- [Passage to read]:
## start

But another was to organize some of my mess here. I was reshelving books and noticed once again slashy books from long ago. I don't mean the E.F. Benson covert slash, such as his two "David" books, but female written ones with boy-howdy sexual tension. I think the epitome of these is Frances Hodgson Burnett's The Lost Prince. It scarcely ever gets a mention, along with a lot of her other stuff. Most of her adult stuff, I'm told, has not aged well and is snobbish in the extreme. The children's lit seems to have curbed her tendencies in that direction, but no one ever talks about this one, and I wonder if the steamy homoerotic tone discomfits readers who feel that kidlit should be free of "all that" whatever the form. (A dying breed--the way sex is proliferating into kidlit is a whole nother topic.)

Back to male written ones, Stalky & Co.. I was rereading it last night, and a bit near the end of one of the stories ("The Impressionists") caught my eye. Kipling is usually so brilliant, it seemed rather odd that the flow of the story stumbled to a stop just so that Kipling could hammer home that Beetle was utterly unaware of homosexuality. The boys' total innocence was gently underscored here and there--though in a couple other places it's clear they know about it, as Stalky and M'Turk both refer to 'beastliness' and the others know what is meant--but this one was flagrant.

## end

- [Your tasks]:
1: Write out the stretch from "But another was" through "whole nother topic.)" in the blog post about slashy old books.
2: Resume the blog post about slashy old books from its last sentence and keep it going.

- [Supplied material]:
## start

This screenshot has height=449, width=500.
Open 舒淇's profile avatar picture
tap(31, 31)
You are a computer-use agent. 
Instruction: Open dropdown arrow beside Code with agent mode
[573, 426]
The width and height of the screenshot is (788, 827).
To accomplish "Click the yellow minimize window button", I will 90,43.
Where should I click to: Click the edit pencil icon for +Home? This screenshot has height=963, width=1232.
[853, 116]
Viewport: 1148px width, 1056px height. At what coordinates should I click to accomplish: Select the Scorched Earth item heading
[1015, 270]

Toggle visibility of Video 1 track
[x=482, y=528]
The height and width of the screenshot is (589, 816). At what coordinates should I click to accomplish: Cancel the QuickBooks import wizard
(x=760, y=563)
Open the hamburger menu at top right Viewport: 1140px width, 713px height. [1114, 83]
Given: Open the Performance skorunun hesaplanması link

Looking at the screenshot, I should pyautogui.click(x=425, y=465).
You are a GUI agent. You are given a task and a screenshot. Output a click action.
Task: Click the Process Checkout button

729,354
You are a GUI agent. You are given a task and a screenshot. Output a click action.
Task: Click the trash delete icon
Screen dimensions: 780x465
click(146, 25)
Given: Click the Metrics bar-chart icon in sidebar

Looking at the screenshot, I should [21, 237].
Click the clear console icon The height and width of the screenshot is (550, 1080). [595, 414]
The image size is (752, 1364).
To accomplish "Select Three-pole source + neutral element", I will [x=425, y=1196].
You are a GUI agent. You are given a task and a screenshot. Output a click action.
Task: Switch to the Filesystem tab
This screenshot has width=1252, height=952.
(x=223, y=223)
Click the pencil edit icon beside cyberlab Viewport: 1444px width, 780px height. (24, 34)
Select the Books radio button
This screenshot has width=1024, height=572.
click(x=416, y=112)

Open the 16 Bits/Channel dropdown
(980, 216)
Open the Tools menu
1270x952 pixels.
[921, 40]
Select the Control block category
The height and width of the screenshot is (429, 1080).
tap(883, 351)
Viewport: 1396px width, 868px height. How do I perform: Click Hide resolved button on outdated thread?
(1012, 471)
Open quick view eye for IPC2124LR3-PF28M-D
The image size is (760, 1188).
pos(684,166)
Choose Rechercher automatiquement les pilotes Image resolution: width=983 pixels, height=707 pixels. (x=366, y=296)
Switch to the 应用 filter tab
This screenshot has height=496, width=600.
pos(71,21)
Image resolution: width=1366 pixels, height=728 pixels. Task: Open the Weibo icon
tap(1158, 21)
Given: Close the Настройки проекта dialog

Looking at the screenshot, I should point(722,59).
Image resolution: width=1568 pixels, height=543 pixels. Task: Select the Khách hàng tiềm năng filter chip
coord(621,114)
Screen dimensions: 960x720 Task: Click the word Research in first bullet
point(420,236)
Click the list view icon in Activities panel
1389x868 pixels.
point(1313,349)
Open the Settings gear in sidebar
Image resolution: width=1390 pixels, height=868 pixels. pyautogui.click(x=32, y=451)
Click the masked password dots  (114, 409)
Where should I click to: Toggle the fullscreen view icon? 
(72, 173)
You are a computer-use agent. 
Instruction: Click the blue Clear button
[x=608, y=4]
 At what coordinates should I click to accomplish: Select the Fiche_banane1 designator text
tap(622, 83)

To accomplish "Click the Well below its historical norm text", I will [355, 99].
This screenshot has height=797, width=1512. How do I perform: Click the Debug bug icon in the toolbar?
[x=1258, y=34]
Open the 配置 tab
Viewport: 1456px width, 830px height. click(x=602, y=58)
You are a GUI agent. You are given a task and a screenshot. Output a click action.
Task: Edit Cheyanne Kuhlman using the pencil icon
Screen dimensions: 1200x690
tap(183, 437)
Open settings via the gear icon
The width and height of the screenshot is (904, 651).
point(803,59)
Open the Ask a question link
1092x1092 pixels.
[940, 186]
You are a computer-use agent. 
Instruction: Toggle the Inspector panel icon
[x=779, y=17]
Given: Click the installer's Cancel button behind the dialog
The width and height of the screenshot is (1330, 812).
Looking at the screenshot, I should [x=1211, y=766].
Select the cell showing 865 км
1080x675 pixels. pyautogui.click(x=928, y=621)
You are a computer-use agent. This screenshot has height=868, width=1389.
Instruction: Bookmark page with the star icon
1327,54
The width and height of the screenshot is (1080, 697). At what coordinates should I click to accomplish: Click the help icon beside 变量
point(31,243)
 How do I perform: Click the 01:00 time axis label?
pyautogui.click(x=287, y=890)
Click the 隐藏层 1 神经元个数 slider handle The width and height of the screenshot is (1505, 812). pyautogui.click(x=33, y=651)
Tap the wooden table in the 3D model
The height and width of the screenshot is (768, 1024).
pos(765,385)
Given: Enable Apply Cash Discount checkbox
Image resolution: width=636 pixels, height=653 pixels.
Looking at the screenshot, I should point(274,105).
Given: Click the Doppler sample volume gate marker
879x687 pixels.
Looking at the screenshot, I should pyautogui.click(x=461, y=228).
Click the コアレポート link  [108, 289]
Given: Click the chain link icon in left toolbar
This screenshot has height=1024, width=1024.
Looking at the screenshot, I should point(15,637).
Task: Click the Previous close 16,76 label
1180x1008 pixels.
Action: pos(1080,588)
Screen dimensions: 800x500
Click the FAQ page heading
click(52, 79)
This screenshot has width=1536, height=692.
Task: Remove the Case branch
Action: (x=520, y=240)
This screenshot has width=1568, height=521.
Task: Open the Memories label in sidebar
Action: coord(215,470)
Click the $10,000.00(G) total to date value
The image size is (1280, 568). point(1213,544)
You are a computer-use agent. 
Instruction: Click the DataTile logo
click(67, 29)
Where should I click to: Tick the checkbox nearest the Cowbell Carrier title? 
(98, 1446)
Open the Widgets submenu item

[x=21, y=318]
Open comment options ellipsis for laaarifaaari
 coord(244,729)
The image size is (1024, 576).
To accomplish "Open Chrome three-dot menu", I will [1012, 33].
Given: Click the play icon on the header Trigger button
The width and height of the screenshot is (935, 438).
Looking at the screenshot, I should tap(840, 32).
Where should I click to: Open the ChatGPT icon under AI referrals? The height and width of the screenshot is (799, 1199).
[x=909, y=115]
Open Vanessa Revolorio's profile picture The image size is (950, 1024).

## end

- [Responses by task]:
1:
But another was to organize some of my mess here. I was reshelving books and noticed once again slashy books from long ago. I don't mean the E.F. Benson covert slash, such as his two "David" books, but female written ones with boy-howdy sexual tension. I think the epitome of these is Frances Hodgson Burnett's The Lost Prince. It scarcely ever gets a mention, along with a lot of her other stuff. Most of her adult stuff, I'm told, has not aged well and is snobbish in the extreme. The children's lit seems to have curbed her tendencies in that direction, but no one ever talks about this one, and I wonder if the steamy homoerotic tone discomfits readers who feel that kidlit should be free of "all that" whatever the form. (A dying breed--the way sex is proliferating into kidlit is a whole nother topic.)

2:
So I checked the biography, and sure enough, there's a reference to Stalky (Dunsterville) visiting Kipling later in India, and relating school gossip, among the items being Prout (Hefter) saying that Kipling had been put into a dorm by himself because he'd been accused of, or caught, at it. Kipling fired off a heated letter defending himself as though the incident were recent, causing some biographers to assume that where there was smoke there was fire. But I wondered if those lines were inspired by that incident.

Anyway, Kipling's own experience or non-experience aside, wow, that book is intensely slashy. "Secure in the knowledge of a well-fitting pair of tights" indeed!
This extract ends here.